In Jb 24:16 spreekt Job in het algemeen over de bedrijver van ongerechtigheid. Wat hij doet en wie hij is, vat hij in drie zinnen samen:

1. Hij doet zijn werk in de duisternis.

2. Overdag sluit hij zichzelf op, hij verbergt zich, om er de volgende nacht weer op uit te trekken.

3. Hij heeft een afschuw van het licht.

Deze mensen zijn net zo bang voor de morgen als voor “de schaduw van de dood” (Jb 24:17). Ze zijn als de dood voor het daglicht, want dan is de kans groot dat ze betrapt of herkend worden. Dat willen ze natuurlijk tegen elke prijs voorkomen. Het is net zo erg om betrapt te worden als om de dood in de ogen te kijken.

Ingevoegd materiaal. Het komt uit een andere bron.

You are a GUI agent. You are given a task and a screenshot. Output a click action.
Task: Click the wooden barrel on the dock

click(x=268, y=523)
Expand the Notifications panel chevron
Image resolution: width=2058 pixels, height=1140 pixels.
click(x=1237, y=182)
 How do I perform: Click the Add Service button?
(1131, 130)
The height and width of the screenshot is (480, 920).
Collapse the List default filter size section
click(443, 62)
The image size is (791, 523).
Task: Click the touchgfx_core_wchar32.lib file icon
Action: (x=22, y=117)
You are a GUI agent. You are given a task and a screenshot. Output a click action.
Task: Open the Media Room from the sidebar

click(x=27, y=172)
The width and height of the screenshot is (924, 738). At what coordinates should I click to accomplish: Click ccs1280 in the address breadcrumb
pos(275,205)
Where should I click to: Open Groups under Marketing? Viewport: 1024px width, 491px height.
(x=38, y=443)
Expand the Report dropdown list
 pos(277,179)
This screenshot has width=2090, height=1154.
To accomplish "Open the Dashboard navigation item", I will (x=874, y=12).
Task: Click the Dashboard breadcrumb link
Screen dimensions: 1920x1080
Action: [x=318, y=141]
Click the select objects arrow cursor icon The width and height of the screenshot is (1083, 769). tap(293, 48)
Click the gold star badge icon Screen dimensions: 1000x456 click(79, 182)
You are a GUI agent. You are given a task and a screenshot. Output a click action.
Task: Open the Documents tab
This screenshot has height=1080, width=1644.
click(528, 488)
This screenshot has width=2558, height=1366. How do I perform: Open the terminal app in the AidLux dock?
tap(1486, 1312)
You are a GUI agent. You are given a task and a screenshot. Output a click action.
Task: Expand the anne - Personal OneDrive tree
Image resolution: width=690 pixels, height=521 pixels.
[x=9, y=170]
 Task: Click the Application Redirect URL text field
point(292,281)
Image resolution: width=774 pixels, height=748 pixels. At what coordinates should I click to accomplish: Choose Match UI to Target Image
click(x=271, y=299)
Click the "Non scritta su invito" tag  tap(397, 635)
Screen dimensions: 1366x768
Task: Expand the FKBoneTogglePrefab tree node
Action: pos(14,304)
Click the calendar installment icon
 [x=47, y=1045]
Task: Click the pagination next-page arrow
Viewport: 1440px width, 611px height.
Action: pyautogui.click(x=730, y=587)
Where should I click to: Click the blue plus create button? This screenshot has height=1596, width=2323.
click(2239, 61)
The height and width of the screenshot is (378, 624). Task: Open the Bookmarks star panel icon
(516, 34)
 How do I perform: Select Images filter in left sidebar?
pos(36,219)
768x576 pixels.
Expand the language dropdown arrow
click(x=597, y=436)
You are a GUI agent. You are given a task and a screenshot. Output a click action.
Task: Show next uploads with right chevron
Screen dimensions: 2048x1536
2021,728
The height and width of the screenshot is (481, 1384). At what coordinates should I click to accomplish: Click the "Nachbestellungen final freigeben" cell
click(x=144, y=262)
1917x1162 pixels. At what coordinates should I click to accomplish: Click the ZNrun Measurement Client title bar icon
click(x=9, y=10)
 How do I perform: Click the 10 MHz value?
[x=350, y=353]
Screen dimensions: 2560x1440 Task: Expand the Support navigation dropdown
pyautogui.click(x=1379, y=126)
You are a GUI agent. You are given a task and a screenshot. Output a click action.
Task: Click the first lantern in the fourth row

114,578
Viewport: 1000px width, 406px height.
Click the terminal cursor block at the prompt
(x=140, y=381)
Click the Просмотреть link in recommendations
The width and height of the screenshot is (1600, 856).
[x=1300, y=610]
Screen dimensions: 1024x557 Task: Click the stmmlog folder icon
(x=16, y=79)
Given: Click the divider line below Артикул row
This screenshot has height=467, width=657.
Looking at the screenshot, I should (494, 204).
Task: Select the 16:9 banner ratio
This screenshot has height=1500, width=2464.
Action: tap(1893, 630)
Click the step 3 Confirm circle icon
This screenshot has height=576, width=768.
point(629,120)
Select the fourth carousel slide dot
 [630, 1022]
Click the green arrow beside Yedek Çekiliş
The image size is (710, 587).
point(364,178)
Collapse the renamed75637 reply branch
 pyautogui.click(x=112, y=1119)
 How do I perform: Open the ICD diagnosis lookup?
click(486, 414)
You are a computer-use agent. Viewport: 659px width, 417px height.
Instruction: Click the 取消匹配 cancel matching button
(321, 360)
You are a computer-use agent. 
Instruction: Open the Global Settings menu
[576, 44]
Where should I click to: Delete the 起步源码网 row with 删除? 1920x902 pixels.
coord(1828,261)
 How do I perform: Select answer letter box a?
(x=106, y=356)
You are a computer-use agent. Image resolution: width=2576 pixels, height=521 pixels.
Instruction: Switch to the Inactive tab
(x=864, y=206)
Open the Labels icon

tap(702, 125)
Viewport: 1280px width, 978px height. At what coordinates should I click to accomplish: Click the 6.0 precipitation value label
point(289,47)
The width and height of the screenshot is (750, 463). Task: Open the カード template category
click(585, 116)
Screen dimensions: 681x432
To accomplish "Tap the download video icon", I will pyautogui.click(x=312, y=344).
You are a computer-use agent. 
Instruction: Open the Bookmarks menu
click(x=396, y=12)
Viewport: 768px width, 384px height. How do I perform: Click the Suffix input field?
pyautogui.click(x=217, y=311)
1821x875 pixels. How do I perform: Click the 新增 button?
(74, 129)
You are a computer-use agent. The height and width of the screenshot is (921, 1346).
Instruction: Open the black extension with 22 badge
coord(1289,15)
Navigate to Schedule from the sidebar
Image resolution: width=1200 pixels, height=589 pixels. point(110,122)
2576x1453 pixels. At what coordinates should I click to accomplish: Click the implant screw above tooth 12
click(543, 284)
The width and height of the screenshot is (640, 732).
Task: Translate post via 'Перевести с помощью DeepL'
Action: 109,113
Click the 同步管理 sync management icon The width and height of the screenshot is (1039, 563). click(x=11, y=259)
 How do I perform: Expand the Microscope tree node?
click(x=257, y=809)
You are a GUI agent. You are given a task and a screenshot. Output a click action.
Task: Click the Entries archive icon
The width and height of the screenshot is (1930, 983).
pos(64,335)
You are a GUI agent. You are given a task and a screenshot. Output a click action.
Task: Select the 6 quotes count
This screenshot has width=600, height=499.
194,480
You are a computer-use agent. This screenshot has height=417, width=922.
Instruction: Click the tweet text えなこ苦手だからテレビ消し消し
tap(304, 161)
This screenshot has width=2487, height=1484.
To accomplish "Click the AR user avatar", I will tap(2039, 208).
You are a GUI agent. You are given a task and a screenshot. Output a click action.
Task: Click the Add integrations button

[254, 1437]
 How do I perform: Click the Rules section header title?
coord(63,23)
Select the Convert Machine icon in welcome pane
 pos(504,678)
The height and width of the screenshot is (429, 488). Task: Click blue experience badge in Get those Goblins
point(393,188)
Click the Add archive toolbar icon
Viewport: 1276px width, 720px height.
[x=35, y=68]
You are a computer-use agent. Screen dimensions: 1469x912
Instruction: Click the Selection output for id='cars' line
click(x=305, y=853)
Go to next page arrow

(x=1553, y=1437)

De kracht van wat Job zegt, ligt niet alleen in de waarheid van zijn waarneming. Het gaat er vooral om dat hij aangeeft dat mensen de gruwelijkste zonden plegen, zonder dat God een hand naar hen uitsteekt om hen te oordelen. Alle plegers van ongerechtigheid kunnen ongehinderd doorgaan. Niemand stopt of straft hen.